Author Archives: Kyle Henderson


When you hear thunder during a storm, it is the angels bowling in heaven

I had heard this myth since I was a child, so I was glad when my informant brought this up.  He told me that when he was young, he (obviously) didn’t understand that lightning splits the air and causes a loud displacement that reverberates for miles.  Instead, his parents, like mine, just told him that thunder was the sound of God’s angels bowling in heaven.  This always made both of us smile as kids because the image of an angel bowling is quite humorous, and easily swats away the image of a scary thunderstorm outside.  This is something that my informant and I absolutely agreed that would be a great thing to tell our own children when we get older.  To go along with this, my parents also told me that lightning was the angels having a disco party in heaven.  When I told my informant this, he laughed and said he was going to steal that to use on his own children one day.

Haunted hospital in New Orleans

I wanted to include at least one ghost story in my folklore contribution so I asked some of my friends if they knew any good stories of ghosts haunting people today.  One of my informants brought up the time he went to New Orleans for Mardi Gras one year and took a tour of the city.  He remembers hearing on his tour about a hospital in the region of the city near Lake Pontchartrain that is said to be haunted by the ghosts of some of the elderly patients who didn’t make it out during Hurricane Katrina.  He remembers hearing some of the stories of people who have visited the hospital (now abandoned) who heard or saw what they believed to be ghosts.  He said that his tour guide mentioned that to this day, no company plans on rehabilitating the hospital because of its gruesome history and what happened to many of the patients in the aftermath of the hurricane.  To me, this is an indication that people continue to avoid situations in which they may be confronted with places associated with morose histories.

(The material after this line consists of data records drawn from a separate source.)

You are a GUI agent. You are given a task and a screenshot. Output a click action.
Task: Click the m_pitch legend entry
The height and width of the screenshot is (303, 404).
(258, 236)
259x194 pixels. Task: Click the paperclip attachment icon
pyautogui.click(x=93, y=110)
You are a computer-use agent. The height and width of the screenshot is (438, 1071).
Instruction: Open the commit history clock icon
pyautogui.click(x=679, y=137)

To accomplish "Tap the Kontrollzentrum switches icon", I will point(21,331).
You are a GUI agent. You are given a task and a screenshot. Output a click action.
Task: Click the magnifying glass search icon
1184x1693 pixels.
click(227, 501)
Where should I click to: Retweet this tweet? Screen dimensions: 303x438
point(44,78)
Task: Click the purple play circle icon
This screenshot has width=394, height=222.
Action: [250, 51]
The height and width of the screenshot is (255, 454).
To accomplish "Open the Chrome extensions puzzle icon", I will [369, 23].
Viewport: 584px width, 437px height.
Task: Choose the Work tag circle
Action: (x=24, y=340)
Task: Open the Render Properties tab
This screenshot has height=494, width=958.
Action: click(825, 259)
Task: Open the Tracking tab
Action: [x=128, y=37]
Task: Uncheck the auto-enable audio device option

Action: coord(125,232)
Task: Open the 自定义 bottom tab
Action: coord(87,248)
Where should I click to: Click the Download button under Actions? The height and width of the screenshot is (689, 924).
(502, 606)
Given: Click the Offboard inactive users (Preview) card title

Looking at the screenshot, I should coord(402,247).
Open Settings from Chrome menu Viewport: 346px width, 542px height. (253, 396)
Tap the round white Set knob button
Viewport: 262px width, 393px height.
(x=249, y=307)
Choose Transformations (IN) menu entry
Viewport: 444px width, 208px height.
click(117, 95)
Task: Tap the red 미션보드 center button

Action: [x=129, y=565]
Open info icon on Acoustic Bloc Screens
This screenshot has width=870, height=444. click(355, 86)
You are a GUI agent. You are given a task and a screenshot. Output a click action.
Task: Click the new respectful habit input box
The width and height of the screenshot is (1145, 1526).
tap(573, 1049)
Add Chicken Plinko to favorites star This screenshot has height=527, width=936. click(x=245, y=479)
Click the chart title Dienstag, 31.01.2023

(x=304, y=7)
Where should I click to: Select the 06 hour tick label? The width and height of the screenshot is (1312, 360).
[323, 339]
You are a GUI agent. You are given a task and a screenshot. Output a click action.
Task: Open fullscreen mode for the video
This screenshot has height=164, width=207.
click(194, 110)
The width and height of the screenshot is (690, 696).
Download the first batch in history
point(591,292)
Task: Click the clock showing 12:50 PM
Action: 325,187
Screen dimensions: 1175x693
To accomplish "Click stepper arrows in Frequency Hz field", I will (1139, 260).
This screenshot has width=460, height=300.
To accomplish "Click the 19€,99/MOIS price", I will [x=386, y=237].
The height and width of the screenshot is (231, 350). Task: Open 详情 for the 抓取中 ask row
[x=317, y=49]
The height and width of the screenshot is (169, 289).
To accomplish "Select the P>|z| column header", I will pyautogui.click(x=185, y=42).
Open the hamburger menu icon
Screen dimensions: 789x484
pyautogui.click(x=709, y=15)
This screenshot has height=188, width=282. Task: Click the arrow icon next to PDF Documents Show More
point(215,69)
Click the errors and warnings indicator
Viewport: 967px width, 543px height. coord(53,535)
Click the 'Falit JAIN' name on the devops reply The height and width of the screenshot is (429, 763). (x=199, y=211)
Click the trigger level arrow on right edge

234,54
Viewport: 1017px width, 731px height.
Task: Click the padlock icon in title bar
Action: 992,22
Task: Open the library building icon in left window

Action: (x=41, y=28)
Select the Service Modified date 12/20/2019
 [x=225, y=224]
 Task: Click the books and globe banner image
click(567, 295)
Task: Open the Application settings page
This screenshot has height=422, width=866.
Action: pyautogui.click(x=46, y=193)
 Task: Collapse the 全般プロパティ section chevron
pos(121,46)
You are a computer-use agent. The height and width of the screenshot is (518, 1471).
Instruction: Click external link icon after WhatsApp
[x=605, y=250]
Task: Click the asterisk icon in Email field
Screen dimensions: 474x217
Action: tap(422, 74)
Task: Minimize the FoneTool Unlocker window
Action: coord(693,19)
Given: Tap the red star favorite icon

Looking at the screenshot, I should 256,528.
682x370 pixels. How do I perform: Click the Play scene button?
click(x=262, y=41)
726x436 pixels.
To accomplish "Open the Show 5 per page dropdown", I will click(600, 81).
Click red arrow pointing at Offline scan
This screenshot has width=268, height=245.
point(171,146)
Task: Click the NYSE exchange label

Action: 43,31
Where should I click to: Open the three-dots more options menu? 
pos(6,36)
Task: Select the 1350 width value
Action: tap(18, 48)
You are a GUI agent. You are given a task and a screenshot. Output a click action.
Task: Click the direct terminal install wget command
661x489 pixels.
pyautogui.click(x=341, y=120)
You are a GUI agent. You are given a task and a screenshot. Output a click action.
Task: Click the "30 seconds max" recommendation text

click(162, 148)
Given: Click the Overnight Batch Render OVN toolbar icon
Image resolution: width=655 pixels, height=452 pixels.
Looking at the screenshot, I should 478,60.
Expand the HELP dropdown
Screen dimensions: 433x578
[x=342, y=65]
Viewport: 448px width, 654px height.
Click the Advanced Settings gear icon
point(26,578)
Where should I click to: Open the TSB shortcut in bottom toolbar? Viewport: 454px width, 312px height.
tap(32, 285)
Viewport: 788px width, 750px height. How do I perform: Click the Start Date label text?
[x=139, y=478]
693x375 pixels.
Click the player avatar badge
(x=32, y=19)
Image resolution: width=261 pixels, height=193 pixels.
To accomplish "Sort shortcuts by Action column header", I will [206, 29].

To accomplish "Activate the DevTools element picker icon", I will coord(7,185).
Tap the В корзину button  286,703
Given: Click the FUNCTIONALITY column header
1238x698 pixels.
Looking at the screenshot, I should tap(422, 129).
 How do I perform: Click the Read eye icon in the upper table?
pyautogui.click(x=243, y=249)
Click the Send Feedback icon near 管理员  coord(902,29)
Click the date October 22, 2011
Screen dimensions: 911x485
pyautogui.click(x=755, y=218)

Eating a goldfish as initiation rite

I have a friend who was on his high school water polo team, and I talked to him a bit about whether the team had any traditions.  He told me about a rite of passage that everyone has to go through when they are freshmen and have just joined the team.  After one of the first practices, all of the seniors bring the freshmen into the locker room, and each freshman must swallow a goldfish in order to be truly considered part of the team.  He said that you could refuse, but nobody ever did.  Some people would consider this hazing, others just an initiation rite that everyone has to go through.  Having been through initiation rites myself for a separate organization, I will say that this merely appears to be a prank put on by older guys on my friend’s high school sports team.  My cross country team had its own rite of passage that we went through when we were freshmen, so I understand why it builds a sense of teamwork through a shared experience that everyone has gone through.  I disagree with those who would call it hazing, and I would challenge them to join an organization that has some traditions like my friend’s water polo team, because I believe that they can be immensely satisfying on a personal level.

Viking toast

Mein Skol,

Dein Skol,

Alle Vakkera Flikka Skol.

(Translated: My health,

your health,

all beautiful ladies’ health.)

This is an old viking toast that a friend of mine from Minnesota hears at family dinners sometimes when he goes home for the holidays.  Having come from Scandinavian blood myself, I found myself immediately attracted to the simplicity of the toast.  My informant is not learned in any of the Scandinavian language (and he is not even sure whether he is Norwegian or Swedish), but he says that every time he hears this toast, it makes him proud of his Scandinavian background.  When he said that, it resonated with me because my family tries to bring out our Swedish heritage whenever we get the chance.  My family strings up mini Swedish flags on our Christmas tree every year, and we often have traditional Swedish fare at Thanksgiving and Christmas dinners (lingonberries, glug, Swedish meatballs).  The fact that I have now collected a toast that I can introduce to my family makes me even more proud of my family’s heritage.  My guess for why my friend still hears this toast at his family dinners is that a number of his family members feel the same way.

Every dad is a father, but not every father is a dad.

My friend told me this proverb that his mother used to tell him to emphasize how important his dad was to his upbringing and his development as a man.  He said that when he was mad at his dad and wouldn’t speak to him, his mother would talk to him and remind him of all of the good things that his dad had done for him throughout his life.  This resonated with me because I realized how much it means to be a dad in modern society.  To be a real dad, and not just the father of a child, means giving yourself entirely to your child and being there to raise them and give them advice as they mature.  As we talked about the proverb, I realized how even though some dads have different methods of raising kids, they all still want the same thing for their children: for them to grow up healthy and live happy lives that are fulfilling.  It takes a dad, and not just a father, to want that for a child.